▶ [Latihan Tertulis 1]
Tentukan apakah setiap pernyataan berikut sesuai dengan teks tentang suku bunga acuan Bank Indonesia: (a) pada Agustus 2009 suku bunga pinjaman bank masih berkisar pada level 14%; (b) surat utang yang diterbitkan Menteri Keuangan memberikan imbal hasil sampai 6,5%; (c) salah satu penjelasan ekonom menyebut suplai uang ke sistem ekonomi tumbuh makin cepat. Jawab ya atau tidak untuk masing-masing, disertai kutipan kata-kata penentu dari teks tanpa diubah.
▶ [Latihan Tertulis 2]
Salin kata demi kata bagian teks tentang suku bunga acuan Bank Indonesia. Mulailah pada kata-kata "By : Alihozi" dan berhentilah setelah kata-kata "sulit untuk turun.".
▶ [Latihan Tertulis 3]
Lanjutkan teks tentang suku bunga pinjaman bank, dimulai setelah kalimat terakhir yang tersedia.

▶ [Penggalan Teks]
By : Alihozi

Banyak anggota masyarakat saat ini bertanya-tanya mengapa suku bunga acuan Bank 
Indonesia atau BI rate sudah turun sampai dengan level 6,5% tidak dibarengi 
dengan turunnya suku bunga pinjaman bank. Suku bunga pinjaman pada Agustus 2009 
masih berkisar pada level 14%. Para ahli ekonomi nasional mencoba menjelaskan 
dengan berbagai analisisnya mengapa bisa terjadi seperti itu, ada ekonom yang 
mengatakan hal itu disebabkan karena kebijakan penurunan BI rate bertubrukan 
dengan kebijakan  Menteri Keuangan yang menerbitkan surat utang dengan tingkal 
imbal hasil atau yield sampai 13%. Dan ada juga ekonom yang mengatakan hal tsb 
karena terhambatnya laju pertumbuhan suplay uang ke system ekonomi kita, 
sehingga di tengah permintaan uang naik tapi suplai  uang yang berkurang 
menyebabkan suku bunga pinjaman sulit untuk turun.

▶ [Data yang Diberikan]
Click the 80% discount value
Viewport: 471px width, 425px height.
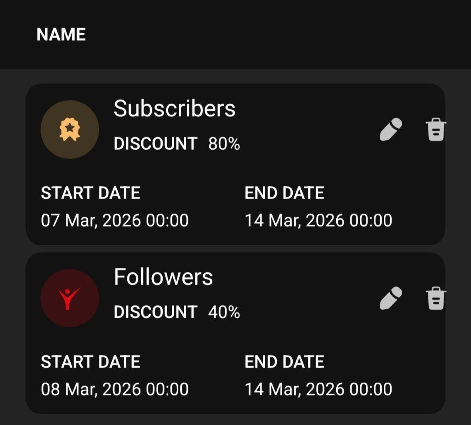pos(224,143)
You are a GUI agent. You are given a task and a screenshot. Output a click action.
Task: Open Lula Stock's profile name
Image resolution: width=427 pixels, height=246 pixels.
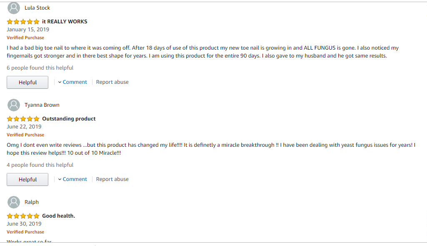37,8
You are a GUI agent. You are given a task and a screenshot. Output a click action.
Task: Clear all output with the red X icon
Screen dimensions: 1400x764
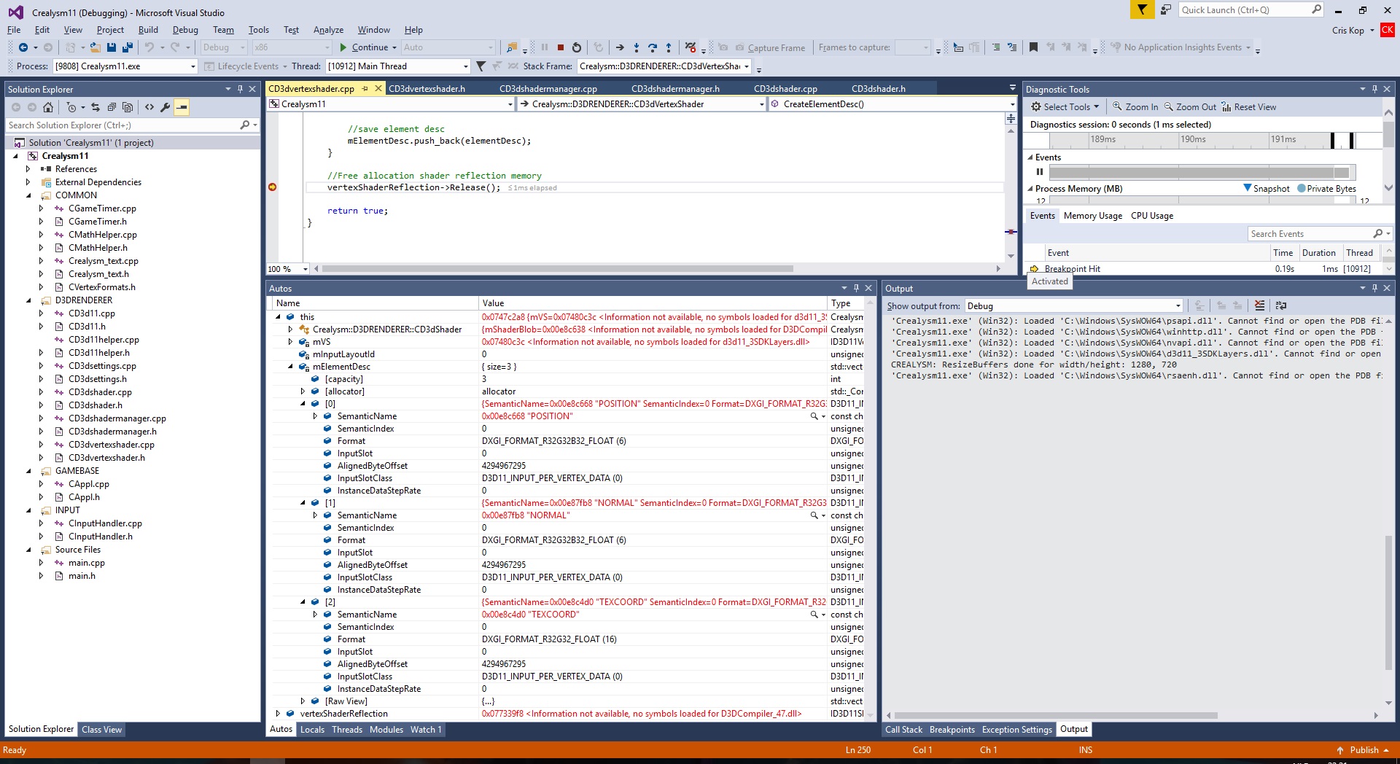point(1259,305)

▶ [Hasil Latihan 1]
(a) Ya, karena teks menyatakan "Suku bunga pinjaman pada Agustus 2009 masih berkisar pada level 14%".
(b) Tidak, karena teks menyebut "imbal hasil atau yield sampai 13%".
(c) Tidak, karena teks menyebut "terhambatnya laju pertumbuhan suplay uang".

▶ [Hasil Latihan 2]
By : Alihozi

Banyak anggota masyarakat saat ini bertanya-tanya mengapa suku bunga acuan Bank 
Indonesia atau BI rate sudah turun sampai dengan level 6,5% tidak dibarengi 
dengan turunnya suku bunga pinjaman bank. Suku bunga pinjaman pada Agustus 2009 
masih berkisar pada level 14%. Para ahli ekonomi nasional mencoba menjelaskan 
dengan berbagai analisisnya mengapa bisa terjadi seperti itu, ada ekonom yang 
mengatakan hal itu disebabkan karena kebijakan penurunan BI rate bertubrukan 
dengan kebijakan  Menteri Keuangan yang menerbitkan surat utang dengan tingkal 
imbal hasil atau yield sampai 13%. Dan ada juga ekonom yang mengatakan hal tsb 
karena terhambatnya laju pertumbuhan suplay uang ke system ekonomi kita, 
sehingga di tengah permintaan uang naik tapi suplai  uang yang berkurang 
menyebabkan suku bunga pinjaman sulit untuk turun.

▶ [Hasil Latihan 3]
Apapun jawaban analisis para ekonom nasional tsb semuanya dibenarkan oleh ahli 
keuangan dan perbankan dari Columbia Univesity , Prof.Frederic S.Mishkin. Dalam 
bukunya yang berjudul " The Economics of Money, Banking and Financial Markets " 
pada Bab tentang  Perilaku Suku Bunga , Ia menjelaskan bahwa suku bunga 
dipengaruhi oleh penawaran dan permintaan obligasi negara/swasta dan juga 
dipengaruhi oleh penawaran dan permintaan uang dalam system perekonomian.  Ia 
juga mengakui bahwa tingkat suku bunga sangat berfluktuasi tajam dan sangat 
sulit diprediksikan kapan naik dan turunnya, seringkali para ahli yang paling 
top sekalipun meleset dalam meramal tingkat suku bunga.

Tingginya tingkat volatilitas suku bunga tsb mengakibatkan tingginya tingkat 
ketidakpastian dalam finansial market sehingga mendorong para pemberi pinjaman 
dan peminjam uang meninggalkan sector riil , uang hanya beputar dari satu 
instrument finansial ke instrument lainnya tanpa pernah bersinggungan dengan 
aktivitas produktif. Keadaan ini membuat finansial market  semakin aktif dan 
memanas yang merupakan salah satu penyebab ketidakstabilan ekonomi.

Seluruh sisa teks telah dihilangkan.